Saved data entries

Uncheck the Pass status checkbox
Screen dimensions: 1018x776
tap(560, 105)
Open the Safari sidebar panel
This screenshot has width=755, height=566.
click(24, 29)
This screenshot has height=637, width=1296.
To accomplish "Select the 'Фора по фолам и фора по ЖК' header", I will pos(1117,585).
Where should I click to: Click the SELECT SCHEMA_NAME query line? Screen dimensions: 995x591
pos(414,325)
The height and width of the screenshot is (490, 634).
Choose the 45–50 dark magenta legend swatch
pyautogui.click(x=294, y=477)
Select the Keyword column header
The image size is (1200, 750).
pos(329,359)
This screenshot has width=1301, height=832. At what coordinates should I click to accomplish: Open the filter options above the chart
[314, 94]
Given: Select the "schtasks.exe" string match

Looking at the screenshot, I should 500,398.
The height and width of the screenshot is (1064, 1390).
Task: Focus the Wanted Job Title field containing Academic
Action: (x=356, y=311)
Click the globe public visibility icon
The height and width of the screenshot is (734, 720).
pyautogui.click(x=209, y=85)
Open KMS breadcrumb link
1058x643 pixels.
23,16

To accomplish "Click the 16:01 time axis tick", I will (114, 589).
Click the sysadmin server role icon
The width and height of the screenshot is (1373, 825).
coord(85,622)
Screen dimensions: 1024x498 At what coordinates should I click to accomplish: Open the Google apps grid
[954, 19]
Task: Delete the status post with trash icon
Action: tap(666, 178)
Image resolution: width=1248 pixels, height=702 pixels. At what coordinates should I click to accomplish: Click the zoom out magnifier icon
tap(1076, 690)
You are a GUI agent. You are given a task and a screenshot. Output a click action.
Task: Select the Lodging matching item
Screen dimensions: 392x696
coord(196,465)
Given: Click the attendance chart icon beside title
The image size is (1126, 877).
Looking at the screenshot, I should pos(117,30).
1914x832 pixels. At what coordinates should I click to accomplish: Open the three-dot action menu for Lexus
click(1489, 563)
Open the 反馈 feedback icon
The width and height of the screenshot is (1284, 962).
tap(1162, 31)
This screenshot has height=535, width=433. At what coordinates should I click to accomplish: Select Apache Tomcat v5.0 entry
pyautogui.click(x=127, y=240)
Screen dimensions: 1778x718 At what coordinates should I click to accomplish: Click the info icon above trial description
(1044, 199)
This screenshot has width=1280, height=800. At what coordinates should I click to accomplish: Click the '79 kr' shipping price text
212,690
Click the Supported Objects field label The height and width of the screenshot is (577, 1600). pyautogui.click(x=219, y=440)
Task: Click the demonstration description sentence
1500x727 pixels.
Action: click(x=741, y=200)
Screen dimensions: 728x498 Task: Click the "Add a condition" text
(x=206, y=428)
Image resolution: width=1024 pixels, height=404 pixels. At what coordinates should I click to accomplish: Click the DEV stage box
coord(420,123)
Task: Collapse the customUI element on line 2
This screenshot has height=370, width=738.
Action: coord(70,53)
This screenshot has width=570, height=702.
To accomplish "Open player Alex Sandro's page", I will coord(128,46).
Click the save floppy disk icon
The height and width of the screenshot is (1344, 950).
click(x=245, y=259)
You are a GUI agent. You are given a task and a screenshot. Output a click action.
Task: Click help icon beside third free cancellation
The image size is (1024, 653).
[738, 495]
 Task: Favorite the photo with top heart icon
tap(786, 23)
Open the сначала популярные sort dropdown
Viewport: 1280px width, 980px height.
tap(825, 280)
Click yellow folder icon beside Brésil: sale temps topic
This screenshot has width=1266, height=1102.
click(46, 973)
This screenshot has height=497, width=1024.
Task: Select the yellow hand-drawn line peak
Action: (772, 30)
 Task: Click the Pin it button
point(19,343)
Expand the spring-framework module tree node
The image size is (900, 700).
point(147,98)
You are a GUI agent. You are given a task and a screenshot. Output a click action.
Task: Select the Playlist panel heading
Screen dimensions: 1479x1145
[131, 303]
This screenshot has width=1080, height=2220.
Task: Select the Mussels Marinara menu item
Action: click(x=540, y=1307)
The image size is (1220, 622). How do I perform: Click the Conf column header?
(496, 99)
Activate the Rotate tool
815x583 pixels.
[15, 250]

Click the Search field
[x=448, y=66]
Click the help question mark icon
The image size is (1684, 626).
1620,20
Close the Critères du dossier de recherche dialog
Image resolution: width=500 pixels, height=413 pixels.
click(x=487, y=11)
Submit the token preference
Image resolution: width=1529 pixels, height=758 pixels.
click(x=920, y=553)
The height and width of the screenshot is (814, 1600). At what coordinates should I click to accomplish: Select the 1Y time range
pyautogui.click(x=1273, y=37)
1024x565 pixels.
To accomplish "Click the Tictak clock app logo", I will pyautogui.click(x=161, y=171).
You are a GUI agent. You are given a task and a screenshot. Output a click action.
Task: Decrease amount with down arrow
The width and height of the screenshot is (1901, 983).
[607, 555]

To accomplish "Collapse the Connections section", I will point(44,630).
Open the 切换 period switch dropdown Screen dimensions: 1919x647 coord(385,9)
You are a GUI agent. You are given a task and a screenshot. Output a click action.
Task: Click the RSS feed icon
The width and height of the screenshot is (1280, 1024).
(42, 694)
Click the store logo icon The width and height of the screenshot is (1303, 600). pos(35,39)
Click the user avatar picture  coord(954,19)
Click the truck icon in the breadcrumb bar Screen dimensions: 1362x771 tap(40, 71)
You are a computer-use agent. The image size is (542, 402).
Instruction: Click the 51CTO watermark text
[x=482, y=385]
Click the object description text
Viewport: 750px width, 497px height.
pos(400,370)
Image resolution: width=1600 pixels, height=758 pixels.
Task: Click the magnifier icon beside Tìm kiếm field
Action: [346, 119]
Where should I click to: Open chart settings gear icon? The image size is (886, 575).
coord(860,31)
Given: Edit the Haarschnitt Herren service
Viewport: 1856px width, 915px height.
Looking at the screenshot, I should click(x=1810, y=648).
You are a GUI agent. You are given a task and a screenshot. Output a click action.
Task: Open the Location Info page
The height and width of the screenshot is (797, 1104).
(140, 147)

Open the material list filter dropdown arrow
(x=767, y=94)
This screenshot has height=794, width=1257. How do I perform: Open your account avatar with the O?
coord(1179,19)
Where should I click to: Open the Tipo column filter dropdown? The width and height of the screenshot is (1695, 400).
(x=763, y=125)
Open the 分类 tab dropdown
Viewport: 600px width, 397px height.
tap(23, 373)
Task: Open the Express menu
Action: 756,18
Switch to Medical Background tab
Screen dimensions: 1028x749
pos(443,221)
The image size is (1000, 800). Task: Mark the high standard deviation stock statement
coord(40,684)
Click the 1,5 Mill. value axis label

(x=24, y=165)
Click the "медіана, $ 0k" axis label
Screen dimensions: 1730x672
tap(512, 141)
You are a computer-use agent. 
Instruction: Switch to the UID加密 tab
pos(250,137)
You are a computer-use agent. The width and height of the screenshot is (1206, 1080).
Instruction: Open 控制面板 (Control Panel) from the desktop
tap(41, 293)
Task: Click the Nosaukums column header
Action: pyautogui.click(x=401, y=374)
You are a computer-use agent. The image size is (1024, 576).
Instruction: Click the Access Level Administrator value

# THE PROBLEM
Reproduce exactly the line that contains "Instruction: Click the 51CTO watermark text" together with each line after it to the end of the entries; include no other lines.

# YOUR RESPONSE
Instruction: Click the 51CTO watermark text
[x=482, y=385]
Click the object description text
Viewport: 750px width, 497px height.
pos(400,370)
Image resolution: width=1600 pixels, height=758 pixels.
Task: Click the magnifier icon beside Tìm kiếm field
Action: [346, 119]
Where should I click to: Open chart settings gear icon? The image size is (886, 575).
coord(860,31)
Given: Edit the Haarschnitt Herren service
Viewport: 1856px width, 915px height.
Looking at the screenshot, I should click(x=1810, y=648).
You are a GUI agent. You are given a task and a screenshot. Output a click action.
Task: Open the Location Info page
The height and width of the screenshot is (797, 1104).
(140, 147)

Open the material list filter dropdown arrow
(x=767, y=94)
This screenshot has height=794, width=1257. How do I perform: Open your account avatar with the O?
coord(1179,19)
Where should I click to: Open the Tipo column filter dropdown? The width and height of the screenshot is (1695, 400).
(x=763, y=125)
Open the 分类 tab dropdown
Viewport: 600px width, 397px height.
tap(23, 373)
Task: Open the Express menu
Action: 756,18
Switch to Medical Background tab
Screen dimensions: 1028x749
pos(443,221)
The image size is (1000, 800). Task: Mark the high standard deviation stock statement
coord(40,684)
Click the 1,5 Mill. value axis label

(x=24, y=165)
Click the "медіана, $ 0k" axis label
Screen dimensions: 1730x672
tap(512, 141)
You are a computer-use agent. 
Instruction: Switch to the UID加密 tab
pos(250,137)
You are a computer-use agent. The width and height of the screenshot is (1206, 1080).
Instruction: Open 控制面板 (Control Panel) from the desktop
tap(41, 293)
Task: Click the Nosaukums column header
Action: pyautogui.click(x=401, y=374)
You are a computer-use agent. The image size is (1024, 576).
Instruction: Click the Access Level Administrator value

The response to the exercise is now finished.